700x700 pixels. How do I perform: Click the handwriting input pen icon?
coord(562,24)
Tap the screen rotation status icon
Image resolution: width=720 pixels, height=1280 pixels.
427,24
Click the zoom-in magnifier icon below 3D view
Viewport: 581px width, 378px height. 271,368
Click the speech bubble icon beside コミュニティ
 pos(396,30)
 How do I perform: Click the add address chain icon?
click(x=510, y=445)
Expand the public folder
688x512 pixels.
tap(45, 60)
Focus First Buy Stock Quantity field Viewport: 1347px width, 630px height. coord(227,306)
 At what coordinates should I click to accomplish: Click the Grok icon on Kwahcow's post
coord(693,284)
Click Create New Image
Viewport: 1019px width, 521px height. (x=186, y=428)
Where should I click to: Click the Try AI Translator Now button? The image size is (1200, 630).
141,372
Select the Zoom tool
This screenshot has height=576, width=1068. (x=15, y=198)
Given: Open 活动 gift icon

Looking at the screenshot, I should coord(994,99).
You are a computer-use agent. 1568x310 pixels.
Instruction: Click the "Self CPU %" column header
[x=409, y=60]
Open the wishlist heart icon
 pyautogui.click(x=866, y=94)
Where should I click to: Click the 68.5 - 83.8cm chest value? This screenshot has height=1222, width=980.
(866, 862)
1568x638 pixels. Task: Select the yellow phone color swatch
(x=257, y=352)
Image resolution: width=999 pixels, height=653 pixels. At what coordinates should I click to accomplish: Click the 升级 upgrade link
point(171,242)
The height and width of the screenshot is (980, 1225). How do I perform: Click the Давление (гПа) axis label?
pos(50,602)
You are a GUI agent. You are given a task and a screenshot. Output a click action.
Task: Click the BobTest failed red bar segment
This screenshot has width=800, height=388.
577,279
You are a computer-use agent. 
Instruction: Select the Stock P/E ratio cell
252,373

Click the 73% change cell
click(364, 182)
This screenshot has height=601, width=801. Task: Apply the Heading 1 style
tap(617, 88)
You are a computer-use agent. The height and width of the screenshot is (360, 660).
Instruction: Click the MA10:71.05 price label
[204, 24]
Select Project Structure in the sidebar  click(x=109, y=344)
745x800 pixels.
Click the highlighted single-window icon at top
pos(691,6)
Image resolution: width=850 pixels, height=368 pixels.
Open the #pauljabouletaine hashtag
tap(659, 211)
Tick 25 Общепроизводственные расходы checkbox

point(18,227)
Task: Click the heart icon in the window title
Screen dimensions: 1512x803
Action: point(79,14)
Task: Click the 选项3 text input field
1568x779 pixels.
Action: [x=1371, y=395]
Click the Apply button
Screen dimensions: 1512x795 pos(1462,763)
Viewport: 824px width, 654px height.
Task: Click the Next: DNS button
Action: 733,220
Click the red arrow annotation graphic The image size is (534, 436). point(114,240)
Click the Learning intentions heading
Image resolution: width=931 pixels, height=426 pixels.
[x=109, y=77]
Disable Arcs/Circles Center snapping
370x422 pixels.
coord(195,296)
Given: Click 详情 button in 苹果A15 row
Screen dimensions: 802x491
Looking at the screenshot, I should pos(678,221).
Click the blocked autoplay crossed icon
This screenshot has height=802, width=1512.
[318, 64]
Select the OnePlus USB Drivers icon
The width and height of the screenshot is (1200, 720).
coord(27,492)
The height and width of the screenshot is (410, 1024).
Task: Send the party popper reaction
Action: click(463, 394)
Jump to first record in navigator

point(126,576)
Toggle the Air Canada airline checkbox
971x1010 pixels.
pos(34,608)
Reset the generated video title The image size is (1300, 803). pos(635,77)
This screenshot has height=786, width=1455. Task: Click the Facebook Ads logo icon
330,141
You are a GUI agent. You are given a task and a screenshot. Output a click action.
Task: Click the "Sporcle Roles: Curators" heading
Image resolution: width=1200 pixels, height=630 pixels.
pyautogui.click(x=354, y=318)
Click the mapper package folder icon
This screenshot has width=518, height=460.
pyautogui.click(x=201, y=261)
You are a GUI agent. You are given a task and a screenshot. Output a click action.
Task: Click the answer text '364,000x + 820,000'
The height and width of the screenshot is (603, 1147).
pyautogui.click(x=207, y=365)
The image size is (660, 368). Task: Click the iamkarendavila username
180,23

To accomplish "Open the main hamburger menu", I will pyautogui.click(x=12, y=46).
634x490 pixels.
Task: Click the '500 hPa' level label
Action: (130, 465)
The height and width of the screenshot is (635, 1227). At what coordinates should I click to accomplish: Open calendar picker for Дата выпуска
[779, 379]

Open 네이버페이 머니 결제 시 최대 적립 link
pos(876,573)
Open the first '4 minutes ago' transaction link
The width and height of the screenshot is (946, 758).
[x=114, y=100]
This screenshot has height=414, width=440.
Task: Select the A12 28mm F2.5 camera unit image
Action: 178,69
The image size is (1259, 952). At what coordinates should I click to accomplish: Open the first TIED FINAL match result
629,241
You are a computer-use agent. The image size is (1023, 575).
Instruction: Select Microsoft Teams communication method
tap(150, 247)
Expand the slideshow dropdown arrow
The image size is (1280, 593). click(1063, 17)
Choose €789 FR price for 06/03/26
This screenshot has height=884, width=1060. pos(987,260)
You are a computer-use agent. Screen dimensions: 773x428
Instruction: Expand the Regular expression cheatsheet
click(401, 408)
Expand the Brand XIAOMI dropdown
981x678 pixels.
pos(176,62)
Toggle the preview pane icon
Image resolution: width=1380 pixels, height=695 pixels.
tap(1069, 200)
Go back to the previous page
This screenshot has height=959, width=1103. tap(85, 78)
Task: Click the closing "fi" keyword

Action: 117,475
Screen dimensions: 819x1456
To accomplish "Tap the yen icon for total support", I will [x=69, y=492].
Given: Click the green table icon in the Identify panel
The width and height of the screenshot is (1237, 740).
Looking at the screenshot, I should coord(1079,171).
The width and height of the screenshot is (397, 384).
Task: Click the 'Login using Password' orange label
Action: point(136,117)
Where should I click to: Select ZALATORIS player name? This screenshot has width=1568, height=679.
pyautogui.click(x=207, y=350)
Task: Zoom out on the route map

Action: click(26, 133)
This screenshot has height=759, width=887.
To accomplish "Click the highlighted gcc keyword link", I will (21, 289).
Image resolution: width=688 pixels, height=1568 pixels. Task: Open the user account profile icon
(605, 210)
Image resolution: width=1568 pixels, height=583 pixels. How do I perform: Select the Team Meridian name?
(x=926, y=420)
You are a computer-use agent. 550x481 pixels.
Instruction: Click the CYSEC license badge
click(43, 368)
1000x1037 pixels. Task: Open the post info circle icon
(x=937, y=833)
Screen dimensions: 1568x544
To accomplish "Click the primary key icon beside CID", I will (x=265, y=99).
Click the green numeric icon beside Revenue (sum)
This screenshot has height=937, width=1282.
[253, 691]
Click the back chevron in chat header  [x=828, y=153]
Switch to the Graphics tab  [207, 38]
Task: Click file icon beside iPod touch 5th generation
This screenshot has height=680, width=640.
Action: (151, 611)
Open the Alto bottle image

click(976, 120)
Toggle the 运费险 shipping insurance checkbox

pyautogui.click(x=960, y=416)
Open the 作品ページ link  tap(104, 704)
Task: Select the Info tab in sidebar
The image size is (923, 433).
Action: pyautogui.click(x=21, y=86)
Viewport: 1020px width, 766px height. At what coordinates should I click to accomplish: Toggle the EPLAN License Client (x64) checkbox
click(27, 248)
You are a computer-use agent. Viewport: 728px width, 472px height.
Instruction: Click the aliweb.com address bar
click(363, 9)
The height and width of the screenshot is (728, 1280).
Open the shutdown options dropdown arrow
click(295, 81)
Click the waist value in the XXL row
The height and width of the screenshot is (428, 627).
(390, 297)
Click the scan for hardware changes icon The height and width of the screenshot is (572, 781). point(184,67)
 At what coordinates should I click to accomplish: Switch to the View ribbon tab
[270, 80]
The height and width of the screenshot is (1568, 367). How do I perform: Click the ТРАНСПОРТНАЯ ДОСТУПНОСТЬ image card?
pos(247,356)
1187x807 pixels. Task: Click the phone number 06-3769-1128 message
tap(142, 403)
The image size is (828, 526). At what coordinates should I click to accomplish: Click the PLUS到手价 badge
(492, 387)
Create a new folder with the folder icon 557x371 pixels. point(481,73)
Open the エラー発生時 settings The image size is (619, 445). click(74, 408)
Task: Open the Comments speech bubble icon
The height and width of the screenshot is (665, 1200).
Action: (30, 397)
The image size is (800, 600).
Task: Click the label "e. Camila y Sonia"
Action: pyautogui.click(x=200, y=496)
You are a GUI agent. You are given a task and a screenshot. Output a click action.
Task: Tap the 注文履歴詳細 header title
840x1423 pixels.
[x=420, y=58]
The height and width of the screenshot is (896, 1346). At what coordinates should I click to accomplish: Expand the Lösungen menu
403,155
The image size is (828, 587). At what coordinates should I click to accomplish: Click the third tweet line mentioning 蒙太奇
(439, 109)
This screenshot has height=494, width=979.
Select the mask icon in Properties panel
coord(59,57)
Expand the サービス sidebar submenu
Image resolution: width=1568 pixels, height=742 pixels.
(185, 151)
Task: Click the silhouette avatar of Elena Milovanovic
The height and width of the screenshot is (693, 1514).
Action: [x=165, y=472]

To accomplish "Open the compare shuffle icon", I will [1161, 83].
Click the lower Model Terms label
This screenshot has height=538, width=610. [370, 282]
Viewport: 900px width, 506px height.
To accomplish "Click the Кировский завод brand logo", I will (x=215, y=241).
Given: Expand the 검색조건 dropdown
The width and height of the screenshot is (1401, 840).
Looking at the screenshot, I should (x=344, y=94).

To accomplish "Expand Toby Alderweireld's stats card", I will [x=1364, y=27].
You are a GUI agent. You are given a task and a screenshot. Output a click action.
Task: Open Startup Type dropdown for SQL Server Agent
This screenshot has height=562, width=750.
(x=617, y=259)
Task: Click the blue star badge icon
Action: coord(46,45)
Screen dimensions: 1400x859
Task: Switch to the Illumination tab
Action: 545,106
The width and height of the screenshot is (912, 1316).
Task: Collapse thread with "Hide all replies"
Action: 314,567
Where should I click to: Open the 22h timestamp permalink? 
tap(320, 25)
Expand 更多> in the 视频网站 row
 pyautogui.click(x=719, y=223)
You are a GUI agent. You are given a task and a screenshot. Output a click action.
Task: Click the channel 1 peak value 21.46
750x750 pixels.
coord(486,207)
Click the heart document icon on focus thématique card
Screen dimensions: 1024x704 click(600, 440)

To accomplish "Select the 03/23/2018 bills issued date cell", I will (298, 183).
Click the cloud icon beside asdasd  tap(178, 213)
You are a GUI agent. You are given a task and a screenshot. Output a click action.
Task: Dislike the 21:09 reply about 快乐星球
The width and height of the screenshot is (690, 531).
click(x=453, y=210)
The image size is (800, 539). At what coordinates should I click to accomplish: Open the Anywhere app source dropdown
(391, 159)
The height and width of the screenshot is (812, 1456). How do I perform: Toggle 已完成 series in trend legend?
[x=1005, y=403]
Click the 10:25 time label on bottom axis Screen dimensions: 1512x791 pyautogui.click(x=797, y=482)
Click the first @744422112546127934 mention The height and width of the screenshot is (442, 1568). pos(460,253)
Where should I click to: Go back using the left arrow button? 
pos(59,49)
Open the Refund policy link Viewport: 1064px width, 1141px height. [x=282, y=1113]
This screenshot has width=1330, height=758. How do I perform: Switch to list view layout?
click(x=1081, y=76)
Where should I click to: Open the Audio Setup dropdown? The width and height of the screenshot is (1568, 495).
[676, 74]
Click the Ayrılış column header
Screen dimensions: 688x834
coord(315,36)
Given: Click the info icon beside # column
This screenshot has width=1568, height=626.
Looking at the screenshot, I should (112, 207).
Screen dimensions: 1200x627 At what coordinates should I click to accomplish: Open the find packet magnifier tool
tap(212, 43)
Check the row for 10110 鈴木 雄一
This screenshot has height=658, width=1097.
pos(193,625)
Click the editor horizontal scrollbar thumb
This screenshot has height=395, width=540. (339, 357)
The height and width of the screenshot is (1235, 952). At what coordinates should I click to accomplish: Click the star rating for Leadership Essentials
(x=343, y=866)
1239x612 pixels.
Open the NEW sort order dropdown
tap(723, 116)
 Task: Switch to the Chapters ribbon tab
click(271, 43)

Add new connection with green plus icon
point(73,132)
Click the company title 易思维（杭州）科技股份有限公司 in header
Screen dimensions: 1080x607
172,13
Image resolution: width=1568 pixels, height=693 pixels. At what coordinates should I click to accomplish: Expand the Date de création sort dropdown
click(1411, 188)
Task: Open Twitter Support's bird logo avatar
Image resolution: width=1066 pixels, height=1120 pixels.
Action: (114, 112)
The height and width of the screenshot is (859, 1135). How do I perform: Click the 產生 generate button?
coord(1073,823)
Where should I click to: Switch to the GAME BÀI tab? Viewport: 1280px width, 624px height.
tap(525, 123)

◆ Brief:
Please transcribe exactly the lines above from the line that has "Click the highlighted single-window" up to and including the line that has "Task: Click the answer"; no other line belongs in the answer.

◆ Solution to the problem:
Click the highlighted single-window icon at top
pos(691,6)
Image resolution: width=850 pixels, height=368 pixels.
Open the #pauljabouletaine hashtag
tap(659, 211)
Tick 25 Общепроизводственные расходы checkbox

point(18,227)
Task: Click the heart icon in the window title
Screen dimensions: 1512x803
Action: point(79,14)
Task: Click the 选项3 text input field
1568x779 pixels.
Action: [x=1371, y=395]
Click the Apply button
Screen dimensions: 1512x795 pos(1462,763)
Viewport: 824px width, 654px height.
Task: Click the Next: DNS button
Action: 733,220
Click the red arrow annotation graphic The image size is (534, 436). point(114,240)
Click the Learning intentions heading
Image resolution: width=931 pixels, height=426 pixels.
[x=109, y=77]
Disable Arcs/Circles Center snapping
370x422 pixels.
coord(195,296)
Given: Click 详情 button in 苹果A15 row
Screen dimensions: 802x491
Looking at the screenshot, I should pos(678,221).
Click the blocked autoplay crossed icon
This screenshot has height=802, width=1512.
[318, 64]
Select the OnePlus USB Drivers icon
The width and height of the screenshot is (1200, 720).
coord(27,492)
The height and width of the screenshot is (410, 1024).
Task: Send the party popper reaction
Action: click(463, 394)
Jump to first record in navigator

point(126,576)
Toggle the Air Canada airline checkbox
971x1010 pixels.
pos(34,608)
Reset the generated video title The image size is (1300, 803). pos(635,77)
This screenshot has height=786, width=1455. Task: Click the Facebook Ads logo icon
330,141
You are a GUI agent. You are given a task and a screenshot. Output a click action.
Task: Click the "Sporcle Roles: Curators" heading
Image resolution: width=1200 pixels, height=630 pixels.
pyautogui.click(x=354, y=318)
Click the mapper package folder icon
This screenshot has width=518, height=460.
pyautogui.click(x=201, y=261)
You are a GUI agent. You are given a task and a screenshot. Output a click action.
Task: Click the answer text '364,000x + 820,000'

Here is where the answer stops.